Mauricio Macri esperó que su rival, Daniel Scioli, admitiera la derrota electoral para dar su primer discurso como presidente electo, donde prometió un "cambio de época" para todos los argentinos. Visiblemente emocionado y exultante, el nuevo jefe de Estado de los argentinos comenzó agradeciéndoles a dos de sus principales aliados políticos. Ernesto Sanz y Elisa Carrió.
Asimismo, el mandatario electo envió un mensaje a la comunidad internacional en el que los los instó a trabajar en conjunto y cooperación mutua. "Quiero decirles a los hermanos de Latinoamérica y al resto del mundo que queremos tener buenas relaciones con todos los países y trabajar con todos. Sabemos que el pueblo argentino tiene mucho que darle al mundo", remarcó.
Macri le dedicó algunas palabras a los votantes que en esta oportunidad no lo acompañaron. "Yo estoy acá porque de verdad recorriendo el país, entrando a sus casas y viendo la realidad me despertó la convicción en cada uno de los argentinos y le pido especialmente a aquellos que no nos votaron, que se sumen. Que la Argentina necesita que desarrollemos nuestra capacidades. Esa Argentina la vamos conseguir si cada uno encuentra el camino del desarrollo y del progreso y yo estoy para ayudarlos a encontrar ese desarrollo personal. Esa es mi tarea", dijo.

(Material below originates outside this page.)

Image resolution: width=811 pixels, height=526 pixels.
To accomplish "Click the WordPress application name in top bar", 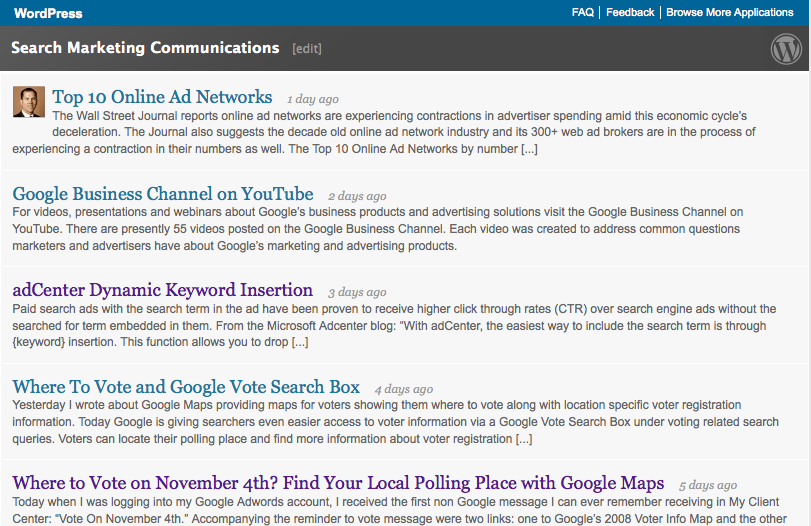I will coord(48,13).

"Sé que muchos que nos miran por TV se fueron a dormir pensando si era verdad que con nuestros votos íbamos a cambiar la historia y lo hicimos. Le pido a Dios que me ilumine para ayudar a cada argentino de encontrar su forma de progresar y de ser feliz. Yo estoy acá porque ustedes me llevaron hasta este lugar", finalizó.